| REQUIREMENT |
Find every line in the entries that holds the string "computer" and report it.

| GIVEN ENTRIES |

==============================

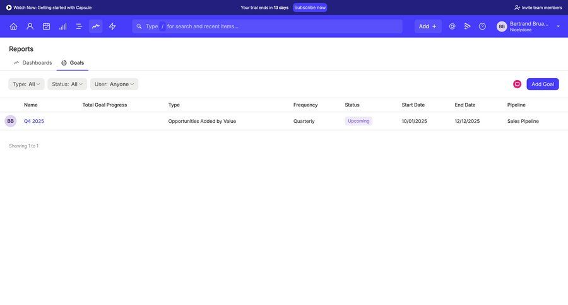Screen dimensions: 568x305
Task: Expand the Status: All filter
Action: coord(67,84)
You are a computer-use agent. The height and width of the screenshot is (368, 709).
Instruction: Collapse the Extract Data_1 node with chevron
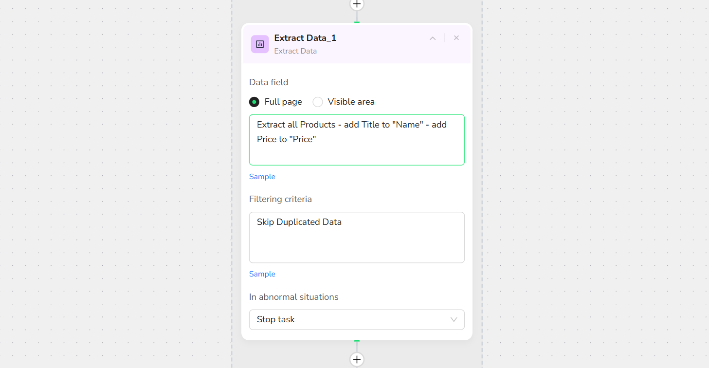point(433,38)
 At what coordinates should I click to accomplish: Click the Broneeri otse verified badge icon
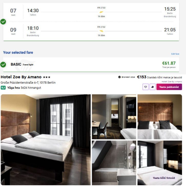[x=119, y=77]
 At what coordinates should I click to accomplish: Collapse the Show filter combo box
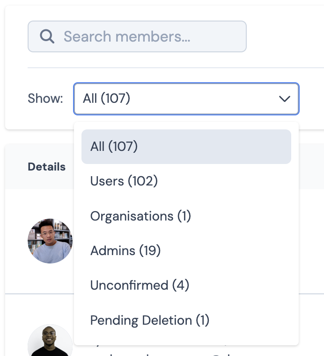[186, 99]
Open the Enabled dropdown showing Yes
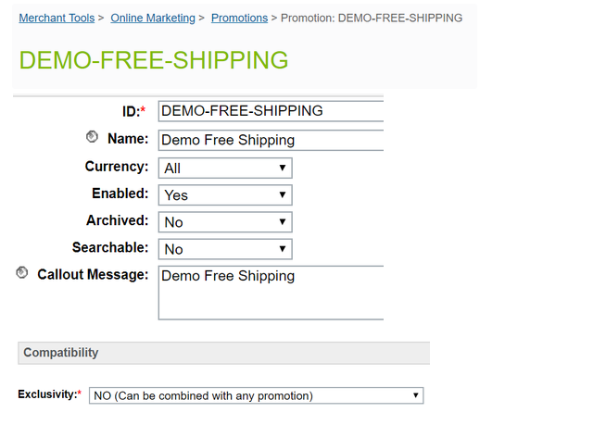 (225, 195)
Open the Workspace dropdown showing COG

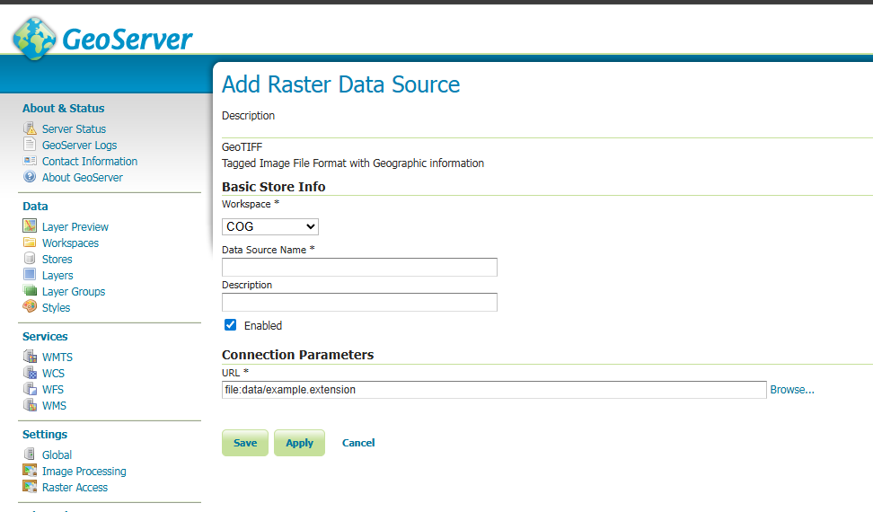pos(269,227)
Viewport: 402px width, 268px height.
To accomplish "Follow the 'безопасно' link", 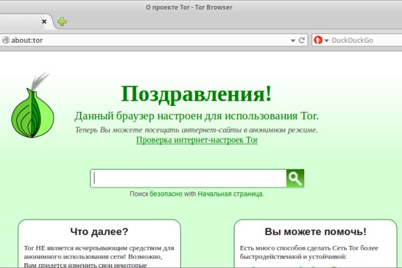I will [x=165, y=194].
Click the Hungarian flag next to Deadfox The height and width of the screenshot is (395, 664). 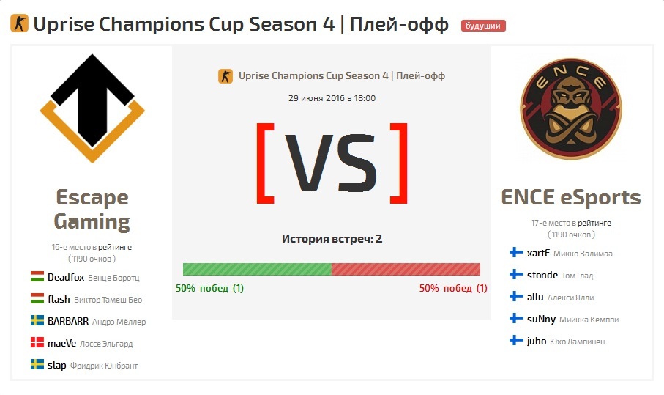coord(37,277)
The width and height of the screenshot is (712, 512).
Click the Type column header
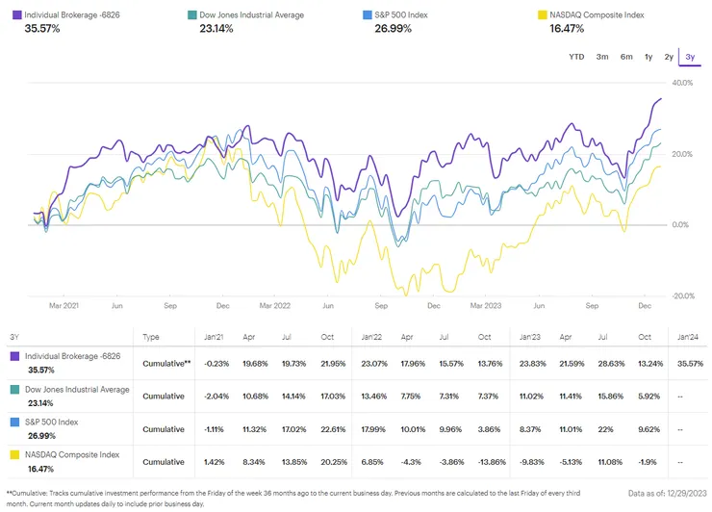(x=151, y=338)
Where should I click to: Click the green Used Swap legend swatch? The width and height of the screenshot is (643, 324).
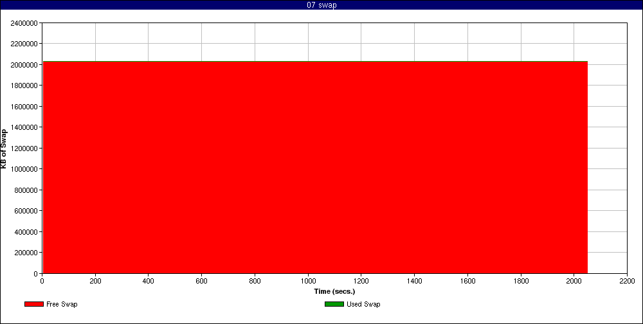(334, 304)
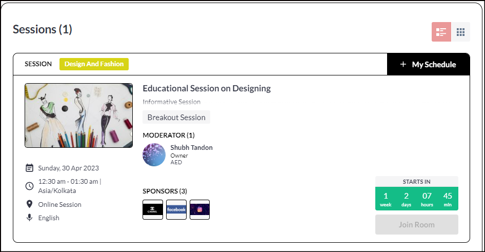The image size is (485, 252).
Task: Click moderator name Shubh Tandon
Action: 191,148
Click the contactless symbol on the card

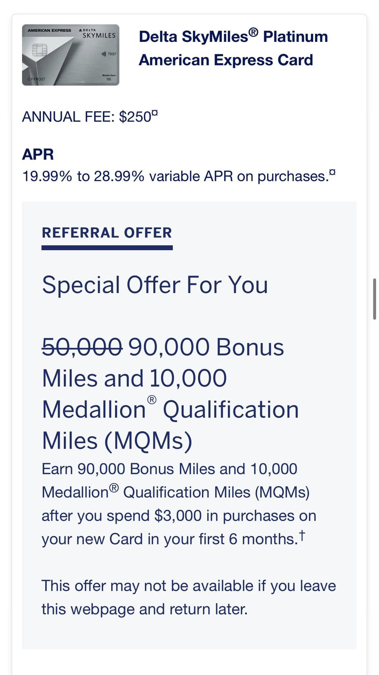104,54
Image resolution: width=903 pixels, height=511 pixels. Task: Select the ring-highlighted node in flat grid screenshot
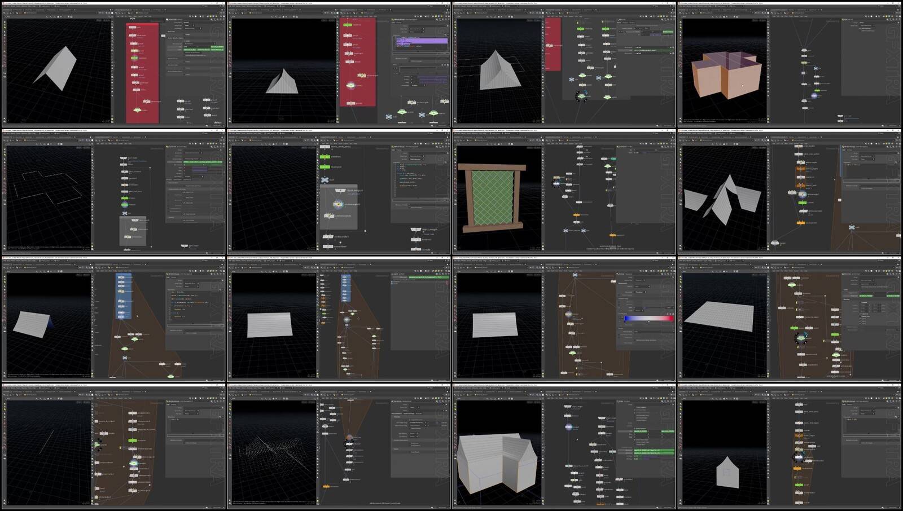[800, 337]
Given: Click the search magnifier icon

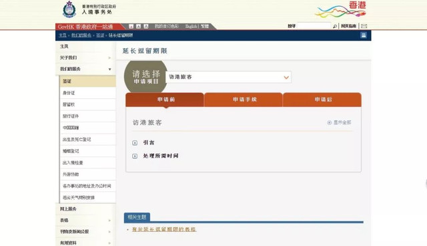Looking at the screenshot, I should pyautogui.click(x=335, y=26).
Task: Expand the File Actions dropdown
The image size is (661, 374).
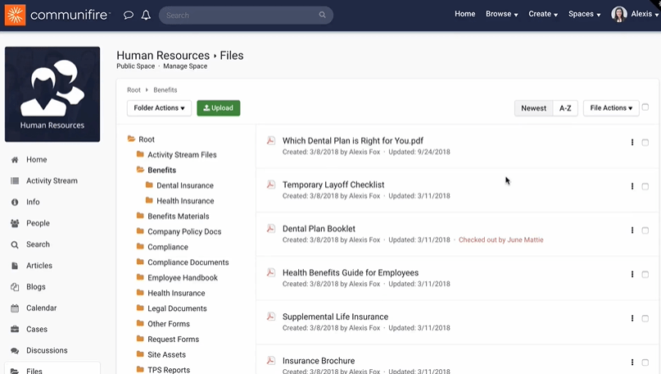Action: (611, 108)
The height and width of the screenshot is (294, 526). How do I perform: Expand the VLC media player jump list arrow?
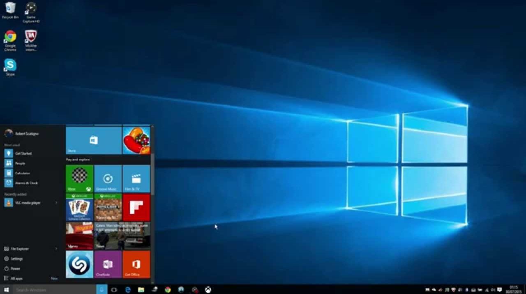point(56,203)
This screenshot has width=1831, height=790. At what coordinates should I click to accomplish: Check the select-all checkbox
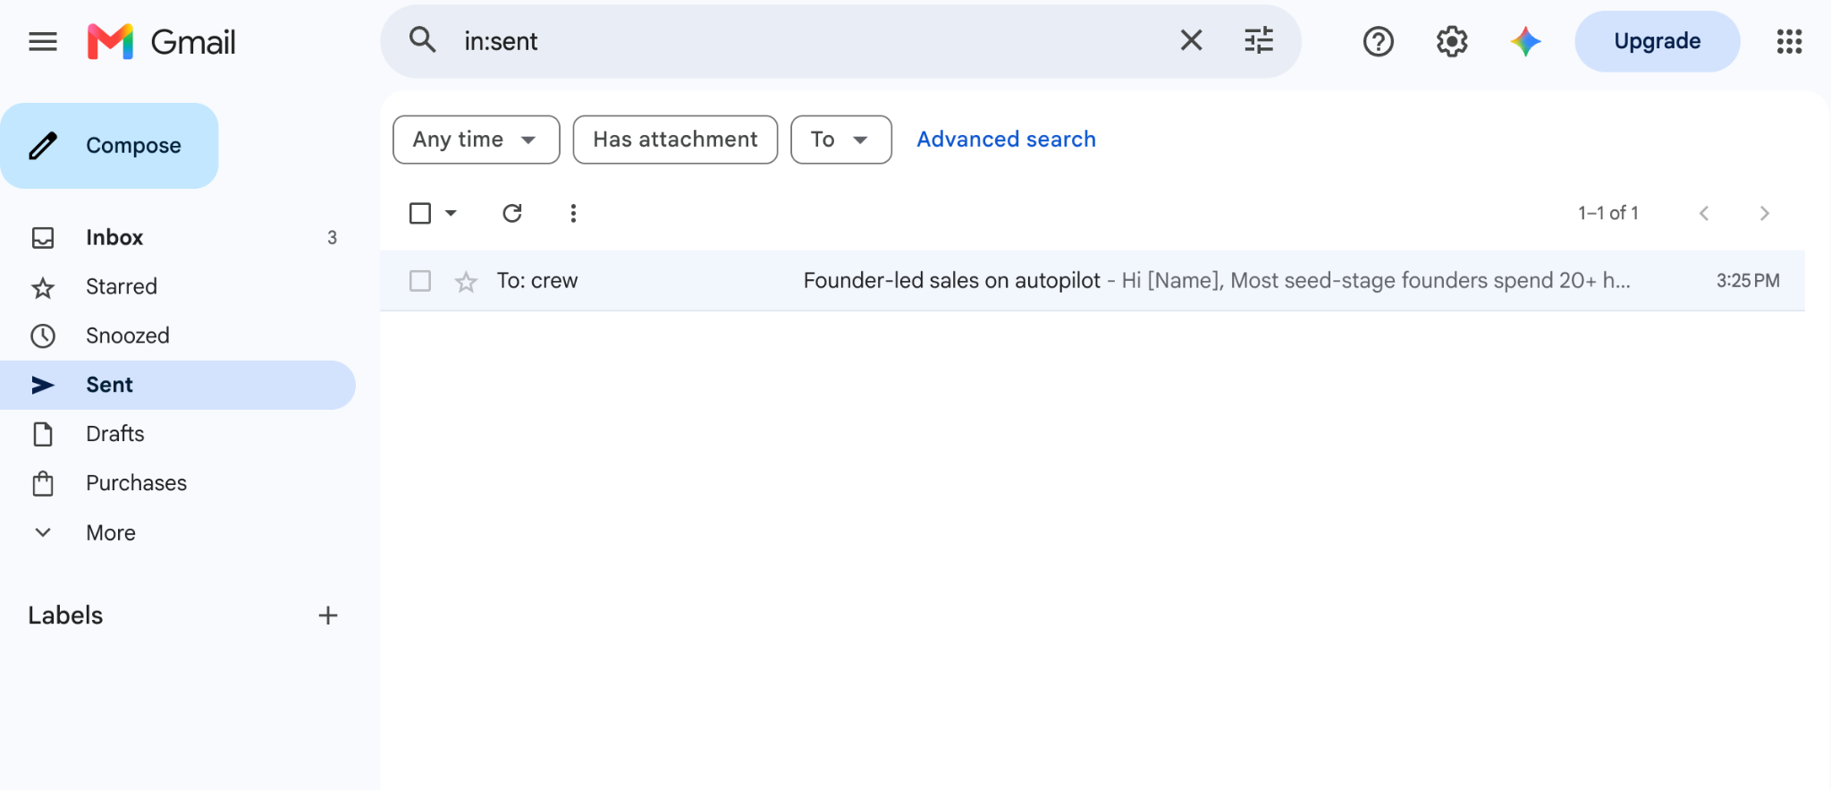click(420, 213)
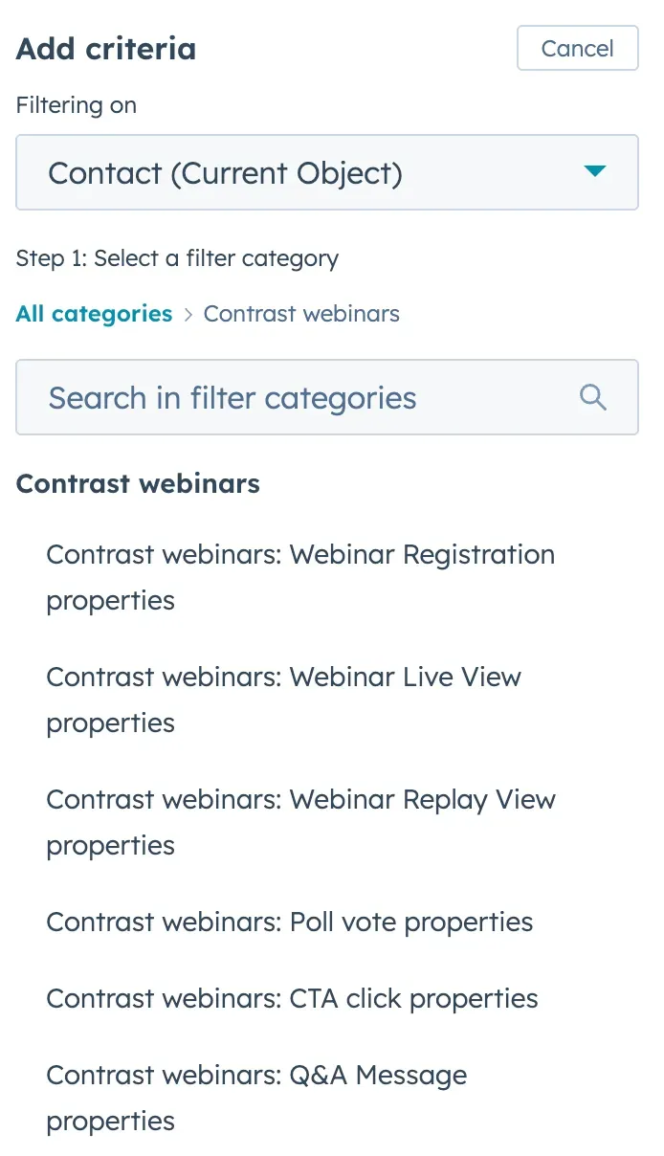Click the Contrast webinars breadcrumb item
This screenshot has height=1156, width=664.
pos(301,313)
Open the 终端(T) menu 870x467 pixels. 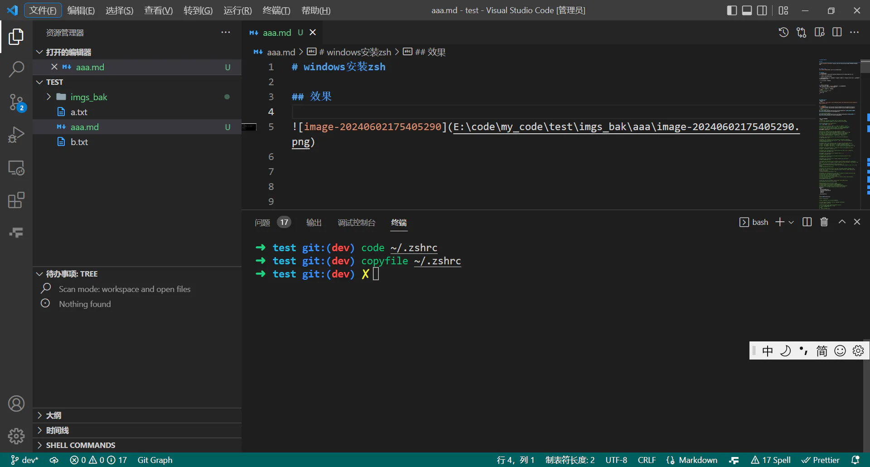click(x=276, y=10)
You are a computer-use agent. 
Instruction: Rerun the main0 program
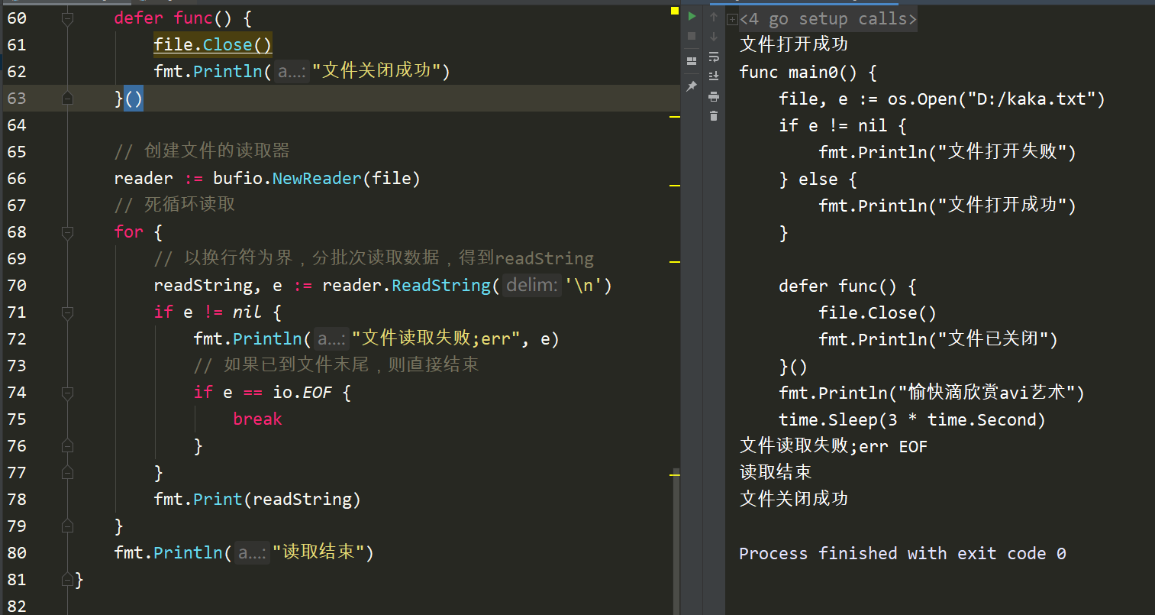(692, 16)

==============================

| RESPONSE TO THE TASK |
You are a computer-use agent. The height and width of the screenshot is (368, 709).
You are a computer-use agent. 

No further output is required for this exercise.